Comme il s’y était engagé après la période électorale, le président américain, Joe Biden, vient de convoquer un sommet mondial virtuel pour la défense et la promotion de la démocratie.
Ce sommet a été consacré à trois thèmes majeurs: la défense contre l'autoritarisme, la lutte contre la corruption et la promotion des droits de l'homme.
L'initiative de Biden, tout en visant à ranimer la flamme de la démocratie dans son pays après la période trouble de Trump, s'inscrit dans l'approche stratégique américaine classique, qui institue un lien de conditionnalité organique entre les intérêts géopolitiques des États-Unis et la nature des régimes politiques alliés (la démocratie libérale).
La Russie et la Chine ayant été éliminées de cette initiative et les régimes populistes de l'Europe de l'Est mis à l'écart, le sommet a provoqué un véritable tollé partout dans le monde.
Plusieurs voix éminentes ont souligné les aspects problématiques de cette approche messianique, que ce soit sur le plan interne, où l'effort de relance et de revitalisation de la démocratie entrepris par la nouvelle administration piétine toujours, ou sur le plan externe, où le désenchantement démocratique prend de l'ampleur.
Dans un article paru dans le Daily Times le 9 décembre dernier et qui critique l'initiative de Biden, l'homme politique chinois Liu Hongyang défend le modèle de «démocratie populaire intégrale» appliqué en Chine.
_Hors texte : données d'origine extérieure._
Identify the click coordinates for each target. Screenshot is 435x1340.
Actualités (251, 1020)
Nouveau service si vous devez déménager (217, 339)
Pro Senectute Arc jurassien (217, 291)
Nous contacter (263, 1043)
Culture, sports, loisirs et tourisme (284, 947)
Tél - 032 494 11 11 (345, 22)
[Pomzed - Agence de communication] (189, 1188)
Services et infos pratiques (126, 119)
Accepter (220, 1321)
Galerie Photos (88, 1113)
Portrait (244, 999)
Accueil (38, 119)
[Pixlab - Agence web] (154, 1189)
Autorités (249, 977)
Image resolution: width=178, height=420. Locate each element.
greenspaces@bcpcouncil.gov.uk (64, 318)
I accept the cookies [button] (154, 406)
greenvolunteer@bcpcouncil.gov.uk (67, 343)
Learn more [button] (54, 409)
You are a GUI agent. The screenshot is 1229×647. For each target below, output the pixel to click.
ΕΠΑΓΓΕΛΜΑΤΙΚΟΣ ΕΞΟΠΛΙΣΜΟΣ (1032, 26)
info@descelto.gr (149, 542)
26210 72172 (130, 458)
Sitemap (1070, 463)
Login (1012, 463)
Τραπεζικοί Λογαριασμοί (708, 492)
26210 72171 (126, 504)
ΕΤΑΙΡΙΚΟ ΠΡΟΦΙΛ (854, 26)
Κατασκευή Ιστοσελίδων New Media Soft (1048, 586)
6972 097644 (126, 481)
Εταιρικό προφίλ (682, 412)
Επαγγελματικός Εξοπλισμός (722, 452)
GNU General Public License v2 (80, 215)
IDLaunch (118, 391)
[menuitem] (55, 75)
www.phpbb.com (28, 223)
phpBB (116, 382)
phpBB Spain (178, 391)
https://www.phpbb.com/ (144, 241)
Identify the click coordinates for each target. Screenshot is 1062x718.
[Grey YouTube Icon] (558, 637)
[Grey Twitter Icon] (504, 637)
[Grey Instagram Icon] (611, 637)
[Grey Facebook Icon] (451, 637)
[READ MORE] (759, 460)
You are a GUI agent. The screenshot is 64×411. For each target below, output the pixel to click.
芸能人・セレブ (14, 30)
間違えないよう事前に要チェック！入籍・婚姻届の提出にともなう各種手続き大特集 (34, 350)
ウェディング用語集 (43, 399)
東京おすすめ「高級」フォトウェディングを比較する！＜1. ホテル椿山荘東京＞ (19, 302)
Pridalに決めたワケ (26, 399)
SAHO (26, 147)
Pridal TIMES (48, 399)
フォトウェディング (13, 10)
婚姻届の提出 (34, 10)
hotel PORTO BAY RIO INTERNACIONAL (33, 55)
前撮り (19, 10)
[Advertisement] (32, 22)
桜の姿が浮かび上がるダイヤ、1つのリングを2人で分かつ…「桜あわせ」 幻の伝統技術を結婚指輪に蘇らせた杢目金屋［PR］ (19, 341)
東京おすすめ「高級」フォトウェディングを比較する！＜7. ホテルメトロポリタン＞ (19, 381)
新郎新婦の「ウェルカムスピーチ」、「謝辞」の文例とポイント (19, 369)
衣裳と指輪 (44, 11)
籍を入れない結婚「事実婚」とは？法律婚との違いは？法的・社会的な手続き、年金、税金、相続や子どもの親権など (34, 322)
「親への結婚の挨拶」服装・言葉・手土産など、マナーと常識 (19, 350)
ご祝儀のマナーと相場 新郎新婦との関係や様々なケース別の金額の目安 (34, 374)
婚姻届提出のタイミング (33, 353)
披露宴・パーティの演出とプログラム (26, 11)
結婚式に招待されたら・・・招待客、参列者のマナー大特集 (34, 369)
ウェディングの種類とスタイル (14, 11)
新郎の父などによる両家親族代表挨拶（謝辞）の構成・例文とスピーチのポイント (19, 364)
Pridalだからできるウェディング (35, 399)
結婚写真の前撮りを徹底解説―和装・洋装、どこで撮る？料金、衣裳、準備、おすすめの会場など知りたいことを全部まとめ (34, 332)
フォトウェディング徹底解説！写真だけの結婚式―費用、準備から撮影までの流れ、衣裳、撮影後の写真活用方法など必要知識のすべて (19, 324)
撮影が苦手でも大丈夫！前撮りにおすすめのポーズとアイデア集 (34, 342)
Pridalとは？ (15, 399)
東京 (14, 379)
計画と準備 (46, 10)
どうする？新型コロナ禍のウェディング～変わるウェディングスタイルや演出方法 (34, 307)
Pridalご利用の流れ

Selon lui, ce modèle est en effet plus adapté aux caractéristiques structurelles de la «vraie démocratie» que la démocratie libérale, avec la pleine et permanente participation du peuple aux différents processus de décision publique, l'expression de la volonté souveraine et unique de la collectivité nationale et la traduction de la conscience solidaire de la nation au sein d’institutions efficaces et solides.
Ces idées ont été reprises sous une forme similaire dans le discours politique russe actuel, qui met en valeur les mêmes vertus d'unité, de souveraineté et de solidarité face aux «dérives» du libéralisme occidental (l'individualisme égocentrique, les antagonismes sociaux, la volatilité électorale...).
Dans cet ordre d'idées, le président russe, Vladimir Poutine, a vanté le modèle d’une «démocratie souveraine» – expression inventée par son conseiller historique, Vladislav Sourkov – qui valorise le contrôle, la verticalité, la tradition en lieu et place du «nihilisme libéral» (la déconnexion de l'idéal de liberté d’un socle civilisationnel ou culturel stable).
Ces idées commencent à connaître un large écho au sein des démocraties occidentales; la vague populiste de droite que l’on constate en Europe en est l'illustration. Le Premier ministre hongrois, Viktor Orban, s’est réapproprié la formule de «démocratie illibérale» qui fut introduite par l'essayiste américain Fareed Zakaria pour désigner la nouvelle lignée des démocraties néoconservatrices qui congédient les valeurs libérales de la modernité.